Graduation is the assured outcome for the majority of students who pay their tuition, behave honorably and responsibly, maintain a minimum per-semester unit count and grade point average, take required upper-division courses, and successfully complete a certain number of units by the end of their sixth semester. Students unable to meet these requirements are ejected and forced to pursue other career options; very few law schools will admit a candidate involuntarily dismissed from another school.

The ABA also requires that all students at ABA-approved schools take an ethics course in professional responsibility. Typically, this is an upper-level course; most students take it in the 2L year. This requirement was added after the Watergate scandal, which seriously damaged the public image of the profession because President Richard Nixon and most of his alleged cohorts were lawyers. The ABA desired to demonstrate that the legal profession could regulate itself and hoped to prevent direct federal regulation of the profession.

As of 2004, to ensure that students' research and writing skills do not deteriorate, the ABA has added an upper division writing requirement. Law students must take at least one course, or complete an independent study project, as a 2L or 3L that requires the writing of a paper for credit.

Most law courses are less about doctrine and more about learning how to analyze legal problems, read cases, distill facts and apply law to facts. Legal education focuses on skill-learning, not law-learning.

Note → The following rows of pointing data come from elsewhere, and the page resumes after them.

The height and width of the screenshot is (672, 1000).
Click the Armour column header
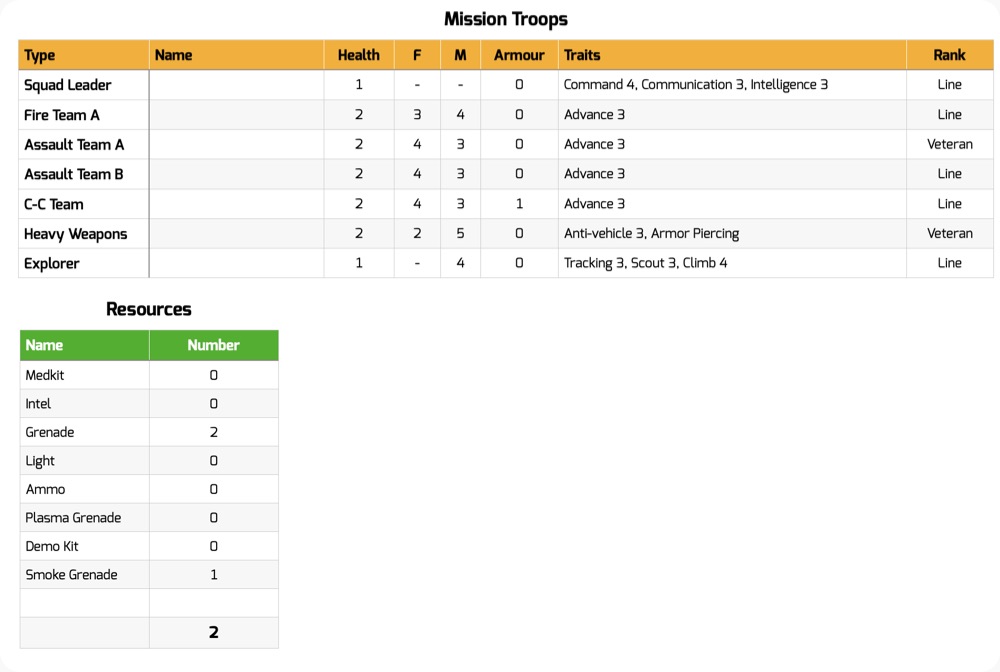click(x=519, y=55)
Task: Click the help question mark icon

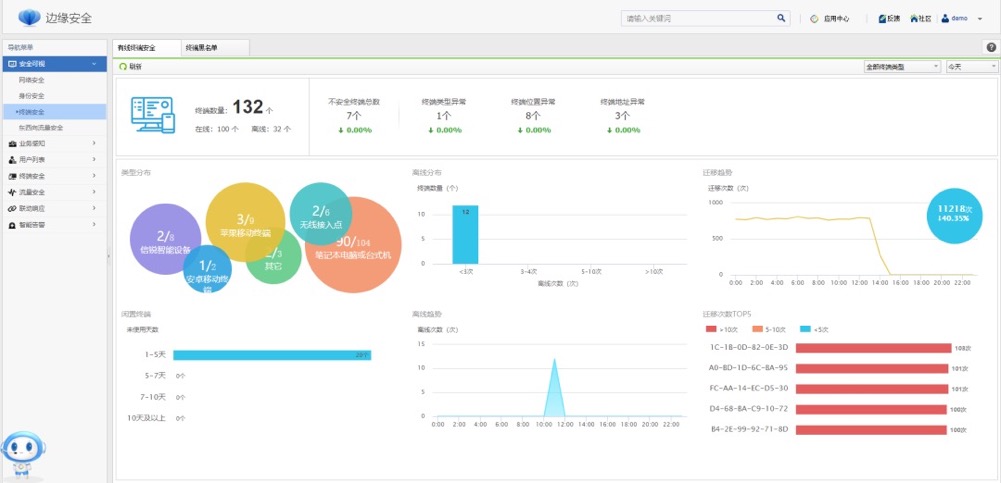Action: click(x=991, y=47)
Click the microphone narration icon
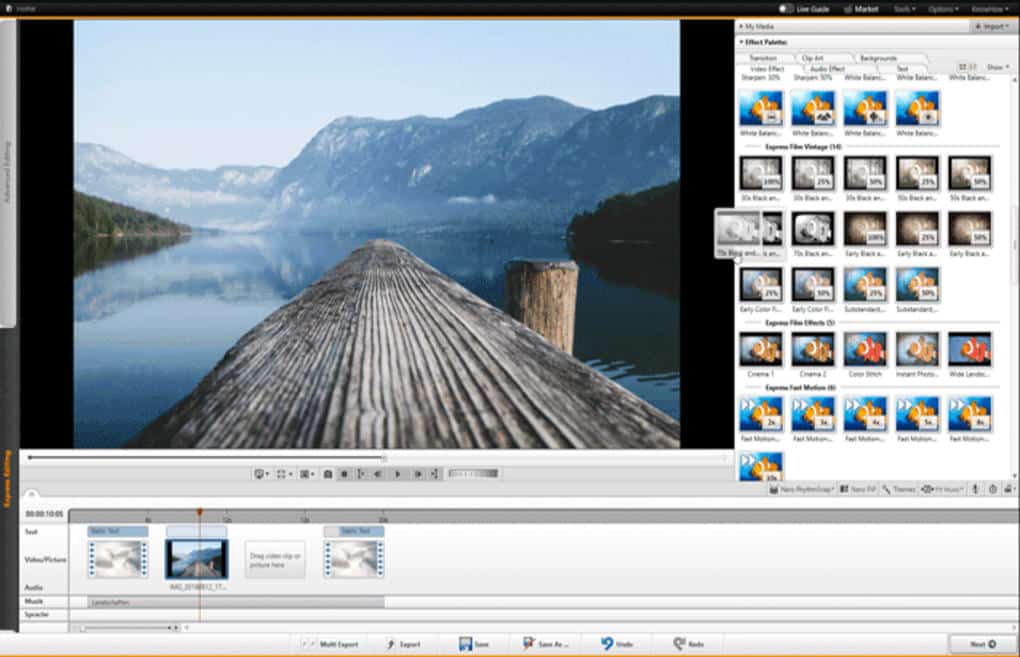This screenshot has width=1020, height=657. point(975,489)
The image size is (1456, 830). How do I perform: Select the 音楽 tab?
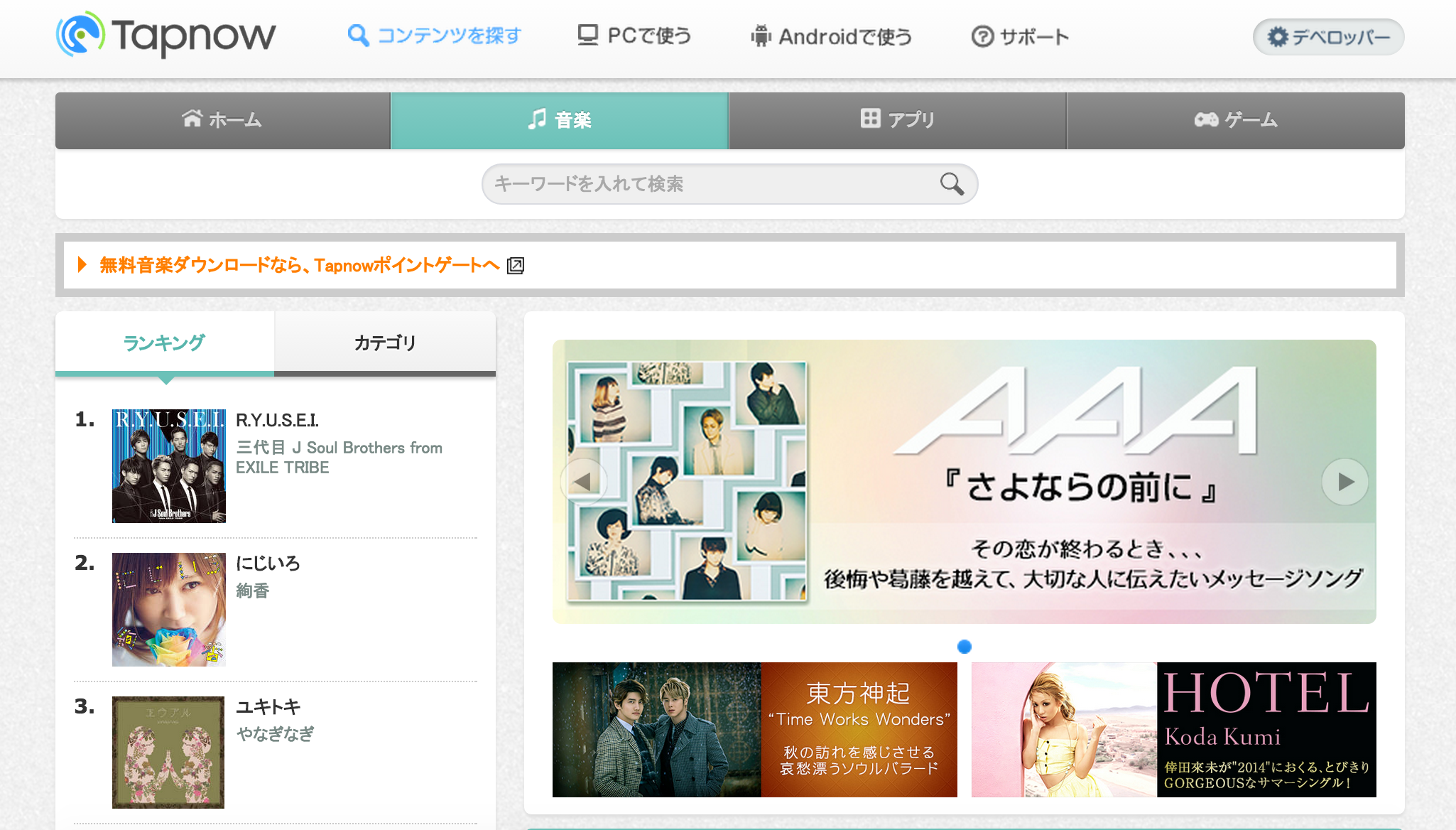point(560,120)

Many of the top schools in the United States are much more interested in teaching students legal theory and analysis than they are in the specific doctrines or "black letter law". Top schools emphasize theory over practice for several reasons. First, these schools often train legal academics, who will be teaching future lawyers. Second, professors at these schools are often interested in questions of legal theory and legal reform, as they themselves are, and were, often not practitioners. Third, these schools often have the most prestigious journals, and students are encouraged to engage in scholarship to publish in these journals.

However, clinical education is very important, and many schools, such as Wisconsin Law School and University of Maryland School of Law, differentiate themselves with excellent clinical programs. Moreover, students often seek out clinical programs because doctrinal courses offer little in the way of practical training. On the other hand, clinical programs may be emphasized to the detriment of opportunities for more lucrative tracts such as corporate law.

In 1968, the Ford Foundation began disbursing $12 million to persuade law schools to make "law school clinics" part of their curriculum. Clinics were intended to give practical experience in law practice while providing pro bono representation to the poor. However, conservative critics charge that the clinics have been used instead as an avenue for the professors to engage in left-wing political activism. Critics cite the financial involvement of the Ford Foundation as the turning point when such clinics began to change from giving practical experience to engaging in advocacy.

Many law students participate in internship programs during their course of study. In some schools, such as Northeastern University School of Law and the Earle Mack School of Law at Drexel University, students have the opportunity to pursue co-operative education programs during their legal education careers.

Finally, it should be noted that the emphasis in law schools is rarely on the law of the particular state in which the law school sits, but on the law generally throughout the country. Although this makes studying for the bar exam more difficult since one must learn state-specific law, the emphasis on legal skills over legal knowledge can benefit law students not intending to practice in the same state they attend law school.